How would you prove...

**Cairo** · January 13th 2012, 09:16 AM

How would you prove that

(A/B) U B = A if and only if B C A ?

It's the iff that is giving me problems. Is there a technique for this type of proof?

**Plato** · January 13th 2012, 09:30 AM

Originally Posted by Cairo

How would you prove that
(A/B) U B = A if and only if B C A ?

There is no one way to do any set theory proof.
Here you might note that $\left( {A\backslash B} \right) \equiv \left( {A \cap B^c } \right)$

Starting with $B\subseteq A$ what would $\left( {A \cap B^c } \right)\cup A=~?$

**princeps** · January 13th 2012, 09:49 AM

Originally Posted by Cairo

How would you prove that

(A/B) U B = A if and only if B C A ?

It's the iff that is giving me problems. Is there a technique for this type of proof?

This statement is equivalent to the following statement :

$(p\land \lnot q) \lor q \Leftrightarrow p$ iff $p \lor q \Leftrightarrow p$

**Cairo** · January 13th 2012, 10:34 AM

Originally Posted by princeps

This statement is equivalent to the following statement :

$(p\land \lnot q) \lor q \Leftrightarrow p$ iff $p \lor q \Leftrightarrow p$

Thanks, but this looks even worse to me!

**Cairo** · January 13th 2012, 10:38 AM

Would this not be A, Plato?

I was thinking of relabelling (B C A) as D and ((A/B) U B = A) as E and then trying to argue D implies E and also that ~D implies ~E, but not sure if this would work or even where to start.

**Plato** · January 13th 2012, 12:55 PM

Originally Posted by Cairo

Would this not be A, Plato?

That is correct. So you have proved it one way.

Now suppose that $(A\cap B^c)\cup B=A$ now show that $B\subseteq A.$

**Cairo** · January 13th 2012, 11:51 PM

Originally Posted by Plato

That is correct. So you have proved it one way.

Now suppose that $(A\cap B^c)\cup B=A$ now show that $B\subseteq A.$

Using the distributive law I get

(A U B) and (B^c U B) = .......

But not sure how to continue this argument.
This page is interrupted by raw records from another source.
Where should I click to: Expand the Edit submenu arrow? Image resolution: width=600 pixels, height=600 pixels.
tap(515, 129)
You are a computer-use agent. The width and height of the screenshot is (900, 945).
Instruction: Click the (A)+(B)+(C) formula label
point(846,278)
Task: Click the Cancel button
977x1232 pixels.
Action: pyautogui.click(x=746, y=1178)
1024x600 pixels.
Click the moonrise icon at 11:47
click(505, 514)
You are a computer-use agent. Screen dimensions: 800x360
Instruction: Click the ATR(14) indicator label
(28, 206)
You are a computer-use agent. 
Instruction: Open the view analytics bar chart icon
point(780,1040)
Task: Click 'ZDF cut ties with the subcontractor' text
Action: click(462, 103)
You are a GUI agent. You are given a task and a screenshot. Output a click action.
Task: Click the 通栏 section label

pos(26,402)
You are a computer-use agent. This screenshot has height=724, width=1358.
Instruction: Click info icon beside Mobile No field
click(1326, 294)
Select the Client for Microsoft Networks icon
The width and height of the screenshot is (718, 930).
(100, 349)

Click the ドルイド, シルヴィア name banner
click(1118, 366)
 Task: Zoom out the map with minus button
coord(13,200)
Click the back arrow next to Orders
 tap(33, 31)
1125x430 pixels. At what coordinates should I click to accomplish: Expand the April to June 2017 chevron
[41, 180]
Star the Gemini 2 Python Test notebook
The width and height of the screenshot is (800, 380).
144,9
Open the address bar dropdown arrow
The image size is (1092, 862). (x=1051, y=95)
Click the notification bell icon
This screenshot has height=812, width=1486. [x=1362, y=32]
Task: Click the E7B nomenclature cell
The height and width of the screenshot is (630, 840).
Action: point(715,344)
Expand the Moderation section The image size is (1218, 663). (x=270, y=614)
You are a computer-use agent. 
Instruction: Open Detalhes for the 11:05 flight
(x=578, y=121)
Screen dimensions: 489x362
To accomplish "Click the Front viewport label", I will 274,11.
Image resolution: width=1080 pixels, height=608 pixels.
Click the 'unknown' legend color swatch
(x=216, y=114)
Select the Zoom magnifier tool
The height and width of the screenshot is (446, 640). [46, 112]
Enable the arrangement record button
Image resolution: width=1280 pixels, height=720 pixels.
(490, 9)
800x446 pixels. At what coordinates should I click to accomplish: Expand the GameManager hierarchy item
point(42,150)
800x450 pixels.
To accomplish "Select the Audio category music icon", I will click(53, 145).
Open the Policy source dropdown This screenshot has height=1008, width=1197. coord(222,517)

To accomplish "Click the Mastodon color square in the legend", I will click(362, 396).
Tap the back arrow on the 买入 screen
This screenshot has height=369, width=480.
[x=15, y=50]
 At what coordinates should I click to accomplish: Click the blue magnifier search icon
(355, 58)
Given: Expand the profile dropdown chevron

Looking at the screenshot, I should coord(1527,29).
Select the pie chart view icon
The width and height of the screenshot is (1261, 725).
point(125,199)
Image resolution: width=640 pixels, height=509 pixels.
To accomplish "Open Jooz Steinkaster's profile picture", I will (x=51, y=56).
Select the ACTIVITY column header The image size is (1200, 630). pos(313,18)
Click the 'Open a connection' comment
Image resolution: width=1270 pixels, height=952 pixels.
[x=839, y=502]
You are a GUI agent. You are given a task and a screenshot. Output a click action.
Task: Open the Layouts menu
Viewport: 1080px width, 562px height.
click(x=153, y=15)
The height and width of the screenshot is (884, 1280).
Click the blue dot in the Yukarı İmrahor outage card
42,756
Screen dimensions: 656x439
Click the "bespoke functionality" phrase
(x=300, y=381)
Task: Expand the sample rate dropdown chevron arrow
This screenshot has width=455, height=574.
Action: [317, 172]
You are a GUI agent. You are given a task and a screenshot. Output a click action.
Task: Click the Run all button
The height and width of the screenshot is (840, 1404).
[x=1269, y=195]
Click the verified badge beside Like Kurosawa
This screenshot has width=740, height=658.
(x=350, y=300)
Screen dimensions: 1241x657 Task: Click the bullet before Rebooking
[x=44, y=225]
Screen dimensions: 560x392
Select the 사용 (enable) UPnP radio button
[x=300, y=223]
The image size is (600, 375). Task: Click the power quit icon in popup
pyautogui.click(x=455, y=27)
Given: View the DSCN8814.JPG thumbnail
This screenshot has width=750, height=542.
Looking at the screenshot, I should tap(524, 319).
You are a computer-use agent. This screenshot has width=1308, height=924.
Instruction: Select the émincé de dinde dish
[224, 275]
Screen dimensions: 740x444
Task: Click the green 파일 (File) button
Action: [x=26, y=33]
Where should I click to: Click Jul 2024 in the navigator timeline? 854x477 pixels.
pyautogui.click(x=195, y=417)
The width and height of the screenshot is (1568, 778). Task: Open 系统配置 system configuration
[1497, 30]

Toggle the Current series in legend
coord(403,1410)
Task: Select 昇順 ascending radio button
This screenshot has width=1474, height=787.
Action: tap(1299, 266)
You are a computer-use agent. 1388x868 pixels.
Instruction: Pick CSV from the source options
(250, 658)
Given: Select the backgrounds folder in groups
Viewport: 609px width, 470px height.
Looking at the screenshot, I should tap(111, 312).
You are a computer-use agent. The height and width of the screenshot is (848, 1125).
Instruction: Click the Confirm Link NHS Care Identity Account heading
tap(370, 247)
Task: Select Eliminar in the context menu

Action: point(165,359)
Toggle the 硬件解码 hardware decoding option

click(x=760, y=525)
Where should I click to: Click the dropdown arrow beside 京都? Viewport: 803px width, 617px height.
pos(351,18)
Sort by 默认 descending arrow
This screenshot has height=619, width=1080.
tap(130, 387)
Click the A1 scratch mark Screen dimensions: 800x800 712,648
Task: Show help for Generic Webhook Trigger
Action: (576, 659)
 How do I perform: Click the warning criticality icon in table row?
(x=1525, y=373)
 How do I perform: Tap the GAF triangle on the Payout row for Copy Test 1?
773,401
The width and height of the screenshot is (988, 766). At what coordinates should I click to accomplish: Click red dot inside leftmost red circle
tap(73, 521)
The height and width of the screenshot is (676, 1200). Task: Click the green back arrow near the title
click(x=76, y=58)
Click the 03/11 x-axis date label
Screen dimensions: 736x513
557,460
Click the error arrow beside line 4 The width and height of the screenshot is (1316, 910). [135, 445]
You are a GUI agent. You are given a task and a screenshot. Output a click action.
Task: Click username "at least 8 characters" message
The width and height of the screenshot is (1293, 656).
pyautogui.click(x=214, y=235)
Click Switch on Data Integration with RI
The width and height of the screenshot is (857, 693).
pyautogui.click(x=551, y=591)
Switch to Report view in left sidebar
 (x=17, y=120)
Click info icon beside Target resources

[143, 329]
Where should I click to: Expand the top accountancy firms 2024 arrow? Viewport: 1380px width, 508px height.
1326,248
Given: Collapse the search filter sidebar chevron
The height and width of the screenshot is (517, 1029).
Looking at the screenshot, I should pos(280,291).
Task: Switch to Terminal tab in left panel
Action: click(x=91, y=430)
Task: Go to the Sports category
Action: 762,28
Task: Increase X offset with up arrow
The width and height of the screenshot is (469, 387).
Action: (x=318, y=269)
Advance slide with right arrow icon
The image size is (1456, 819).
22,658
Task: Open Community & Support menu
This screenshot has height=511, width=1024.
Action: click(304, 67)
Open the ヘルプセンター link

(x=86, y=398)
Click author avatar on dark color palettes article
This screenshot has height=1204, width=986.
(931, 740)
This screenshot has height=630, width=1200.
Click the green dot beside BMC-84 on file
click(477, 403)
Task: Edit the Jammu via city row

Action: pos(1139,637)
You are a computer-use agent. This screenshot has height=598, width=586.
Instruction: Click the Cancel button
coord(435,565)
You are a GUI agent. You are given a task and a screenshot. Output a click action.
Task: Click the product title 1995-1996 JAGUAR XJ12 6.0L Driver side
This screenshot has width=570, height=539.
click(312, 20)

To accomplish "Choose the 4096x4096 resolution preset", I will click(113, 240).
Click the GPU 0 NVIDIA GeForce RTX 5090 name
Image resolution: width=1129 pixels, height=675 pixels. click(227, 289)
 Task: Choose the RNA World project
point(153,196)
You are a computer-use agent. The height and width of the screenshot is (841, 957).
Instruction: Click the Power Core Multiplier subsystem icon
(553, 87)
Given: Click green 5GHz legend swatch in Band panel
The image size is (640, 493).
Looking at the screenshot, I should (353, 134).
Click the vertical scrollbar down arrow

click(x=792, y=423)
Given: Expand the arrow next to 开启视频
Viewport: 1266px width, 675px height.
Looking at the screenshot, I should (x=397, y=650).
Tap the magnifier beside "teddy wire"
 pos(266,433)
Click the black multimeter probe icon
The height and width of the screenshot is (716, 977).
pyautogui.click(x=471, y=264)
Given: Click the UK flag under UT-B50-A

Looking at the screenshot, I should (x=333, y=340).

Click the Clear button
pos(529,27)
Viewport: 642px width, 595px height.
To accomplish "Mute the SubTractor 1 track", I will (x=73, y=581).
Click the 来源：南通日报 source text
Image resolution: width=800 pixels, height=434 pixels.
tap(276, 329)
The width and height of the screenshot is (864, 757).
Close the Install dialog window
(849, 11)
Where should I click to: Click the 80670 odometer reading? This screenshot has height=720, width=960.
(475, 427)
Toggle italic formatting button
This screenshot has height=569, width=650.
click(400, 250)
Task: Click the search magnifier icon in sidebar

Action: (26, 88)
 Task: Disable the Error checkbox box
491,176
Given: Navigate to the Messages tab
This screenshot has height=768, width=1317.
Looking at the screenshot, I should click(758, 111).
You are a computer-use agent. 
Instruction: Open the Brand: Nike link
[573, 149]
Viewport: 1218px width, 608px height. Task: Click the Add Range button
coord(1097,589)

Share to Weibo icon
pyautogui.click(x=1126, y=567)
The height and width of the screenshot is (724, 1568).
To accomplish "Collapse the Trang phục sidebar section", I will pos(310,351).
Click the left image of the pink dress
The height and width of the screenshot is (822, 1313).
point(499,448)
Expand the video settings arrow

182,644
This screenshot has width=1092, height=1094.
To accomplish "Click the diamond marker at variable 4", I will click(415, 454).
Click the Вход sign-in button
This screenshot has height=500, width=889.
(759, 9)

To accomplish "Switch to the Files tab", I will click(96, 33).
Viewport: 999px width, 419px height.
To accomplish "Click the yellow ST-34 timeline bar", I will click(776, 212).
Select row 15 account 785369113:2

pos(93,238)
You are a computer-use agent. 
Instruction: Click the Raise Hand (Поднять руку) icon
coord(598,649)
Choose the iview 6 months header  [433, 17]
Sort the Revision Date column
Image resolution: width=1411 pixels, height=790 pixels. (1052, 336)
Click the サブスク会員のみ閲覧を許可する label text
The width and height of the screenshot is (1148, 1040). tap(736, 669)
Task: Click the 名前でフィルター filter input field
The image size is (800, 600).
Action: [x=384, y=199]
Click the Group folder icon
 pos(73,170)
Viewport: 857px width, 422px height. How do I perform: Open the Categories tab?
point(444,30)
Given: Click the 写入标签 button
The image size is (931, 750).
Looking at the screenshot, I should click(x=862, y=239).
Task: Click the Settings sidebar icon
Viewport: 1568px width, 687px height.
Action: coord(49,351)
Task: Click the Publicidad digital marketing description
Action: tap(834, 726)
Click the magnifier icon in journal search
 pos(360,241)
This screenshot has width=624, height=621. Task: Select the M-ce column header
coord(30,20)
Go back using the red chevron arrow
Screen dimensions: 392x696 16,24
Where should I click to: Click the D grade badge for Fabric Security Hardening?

Will have a think about it.

**psolaki** · March 5th 2012, 02:04 AM

Originally Posted by Plato

There is no one way to do any set theory proof.
Here you might note that $\left( {A\backslash B} \right) \equiv \left( {A \cap B^c } \right)$

Starting with $B\subseteq A$ what would $\left( {A \cap B^c } \right)\cup A=~?$

Should not $\left( {A \cap B^c } \right)\cup A$ be $\left( {A \cap B^c } \right)\cup B$

And then be equal to: $(B\cup A)\cap(B\cup B^c)$ ?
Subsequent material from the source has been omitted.